There is no problem with this per se. In fact, I'd imagine that R programmers that come to something like C may feel similar unease in the paradigm shift. I'm finding that this fact is glazed over in some texts offering an introduction to R. This happens in non-obvious ways. In particular, I found this example today:
> matrix(c(1,0,0,0,1,0,0,0,1),ncol=3)
     [,1] [,2] [,3]
[1,]    1    0    0
[2,]    0    1    0
[3,]    0    0    1

The identity matrix is a particularly bad choice in this regard as it gives no indication of the true layout being used. It is probably good for any tutorial using matrices to cover an obvious simple case first to set the stage before moving directly to something like the identity matrix (or any other symmetric matrix for that matter).

Saturday, July 13, 2013

10 points: 10 plots

As an exercise in expanding my ability to display data I challenged myself to present 10 data points in 10 ways that were as distinct as possible. The idea was simple: use 10 random data points; minimize the axis and other ancillary information so as to focus on the data as much as possible; and try to minimize the overlap between each of the approaches.

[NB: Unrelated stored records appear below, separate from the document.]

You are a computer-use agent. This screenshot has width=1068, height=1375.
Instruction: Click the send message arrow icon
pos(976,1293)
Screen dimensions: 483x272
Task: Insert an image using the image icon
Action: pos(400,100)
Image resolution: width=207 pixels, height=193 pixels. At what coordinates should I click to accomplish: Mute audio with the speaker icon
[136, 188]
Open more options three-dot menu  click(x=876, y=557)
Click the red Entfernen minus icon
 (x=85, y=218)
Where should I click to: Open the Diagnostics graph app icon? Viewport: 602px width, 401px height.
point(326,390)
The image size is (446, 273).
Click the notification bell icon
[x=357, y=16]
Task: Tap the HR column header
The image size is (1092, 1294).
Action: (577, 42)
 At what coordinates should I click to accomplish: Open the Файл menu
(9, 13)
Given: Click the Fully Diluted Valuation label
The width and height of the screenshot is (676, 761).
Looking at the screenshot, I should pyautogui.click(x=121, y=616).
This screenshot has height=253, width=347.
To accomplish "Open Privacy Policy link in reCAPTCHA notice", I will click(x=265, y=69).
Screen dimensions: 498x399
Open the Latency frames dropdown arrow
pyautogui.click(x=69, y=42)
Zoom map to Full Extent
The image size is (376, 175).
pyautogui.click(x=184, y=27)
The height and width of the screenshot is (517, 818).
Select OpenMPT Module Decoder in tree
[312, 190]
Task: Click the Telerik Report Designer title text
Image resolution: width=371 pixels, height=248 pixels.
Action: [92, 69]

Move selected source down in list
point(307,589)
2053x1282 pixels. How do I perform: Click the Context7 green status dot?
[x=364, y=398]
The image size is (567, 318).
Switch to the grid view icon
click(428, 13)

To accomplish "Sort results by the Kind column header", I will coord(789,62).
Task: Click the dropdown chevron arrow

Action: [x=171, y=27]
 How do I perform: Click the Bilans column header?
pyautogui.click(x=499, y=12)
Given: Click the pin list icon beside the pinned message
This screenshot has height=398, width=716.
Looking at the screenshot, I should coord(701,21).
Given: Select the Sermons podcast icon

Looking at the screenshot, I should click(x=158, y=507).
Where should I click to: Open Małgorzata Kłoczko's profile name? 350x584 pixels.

Initially, I expected this would be a trivial task - something that would take a single sitting and a little bit of thought. A few attempts later and I kept circling back on a few common ideas while considering just how many approaches I'd not considered. What exists below is a collection of the results of that exercise with explanation if necessary.

1 - Standard Cartesian (scatterplot)

2 - Derivative Cartesian: uses labels instead of points to eliminate the need for tick marks on the x-axis.

3 - Impulses. Mixing the number and characters on the x-axis tick marks is questionable and could just as well have been labels at the top of each impulse

4 - Sorted derivative Cartesian

5 - Boxplot

6 - Barplot

7 - Radial. Points are interpreted as radians and placed starting from 0 radians

8 - Heatmap

9 - Cumulative Sum

10 - Financial/Intensity: Positive values are blue, negative are red. Absolute values define the radius of the circle used.

I considered others such as LOESS fit but they either needed the points to accompany them (to show what was being fitted) which made them too close to the Cartesian plot, or they were too complex for just 10 points.

It was interesting to see how difficult it turned out to be to stretch 10 points into 10 distinct presentation approaches.